We had different ways of classifying metrics. Golden signals, defined by Google, are the standard in many organizations across industries. There are also other methods like the Use method, RED method, VALET, which again, came from Google. These are different ways to look at your metrics and classify them. What we realized is none of this actually fits our mental model and how we wanted to approach metrics and use that for prioritization.
We have developed a unique approach to categorizing metrics, inspired by data science and machine learning practices. Our categorization involves three types of metrics: input metrics, secondary metrics, and primary metrics.
Input metrics: Independent metrics, originates from outside the system
Secondary Metrics: Hidden variables that link Input and Primary metrics.
Primary Metrics: Dependent metrics that we want to act on.
Within the correlation chain, input metrics have an influence on secondary metrics, which subsequently affect the primary metrics. However, it is important to note that the time it takes for an input metric to impact the primary metrics can vary. The key realization is that the correlation between these metrics involves a time delay. While there is a relationship between them, there is a temporal gap involved. The challenge lies in identifying and comprehending the correlation between metrics considering these time shifts.

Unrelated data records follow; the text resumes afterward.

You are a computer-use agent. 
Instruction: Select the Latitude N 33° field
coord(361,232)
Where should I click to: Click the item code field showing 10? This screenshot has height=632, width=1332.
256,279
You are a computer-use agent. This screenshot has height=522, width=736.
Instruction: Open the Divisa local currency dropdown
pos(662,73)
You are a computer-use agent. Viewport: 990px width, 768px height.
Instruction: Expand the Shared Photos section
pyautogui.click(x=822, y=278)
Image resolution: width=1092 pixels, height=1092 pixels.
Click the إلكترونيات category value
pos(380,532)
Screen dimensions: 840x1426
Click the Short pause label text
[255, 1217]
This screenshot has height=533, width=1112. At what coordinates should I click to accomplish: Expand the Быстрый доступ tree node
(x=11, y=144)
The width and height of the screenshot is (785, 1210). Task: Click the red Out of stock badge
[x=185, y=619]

Sedai's approach involves using machine learning to automatically categorize metrics as primary, secondary, or input. We preprocess the metrics by removing static, non-linear, and noisy data, focusing on meaningful information. Next, we perform correlation analysis with time shifts across metric combinations. The metrics are ranked and assigned correlation scores, and reinforcement learning techniques are applied to continuously improve metric prioritization. The outcome is a curated list of key metrics that depict input metrics, behavior, primary metrics, and their relationships. This approach helps uncover hidden variables and correlations, resulting in a more manageable and finite set of metrics for analysis.
This example demonstrates the correlation between traffic, CPU usage, and discreets. By employing time shifting and aligning the data, we unveil patterns that would otherwise be difficult to discern. The aligned data reveals that traffic serves as a predictive metric for discreets, which in turn predicts CPU performance. Therefore, if your input metric is traffic and CPU saturation is of interest, this analysis highlights the hidden variable that connects them. Such correlation analysis allows us to identify meaningful links between metrics and streamline our focus to a manageable and finite set.
Our approach has yielded impressive results, as we have found that a significant portion of the metrics, approximately 90%, were unnecessary or unhelpful in providing meaningful insights. Instead, the valuable signals that contribute to our analysis and predictions are concentrated in just about 3% of the metrics. It's important to note that this percentage is not fixed, as we continually assess and refine each metric to identify those that are truly relevant.
By following this iterative process, we are able to achieve accurate predictions, improve availability, optimize resource allocation, and enhance the overall signal-to-noise ratio. Additionally, our approach empowers us to effectively handle larger volumes of metrics and successfully scale our platform to meet growing demands.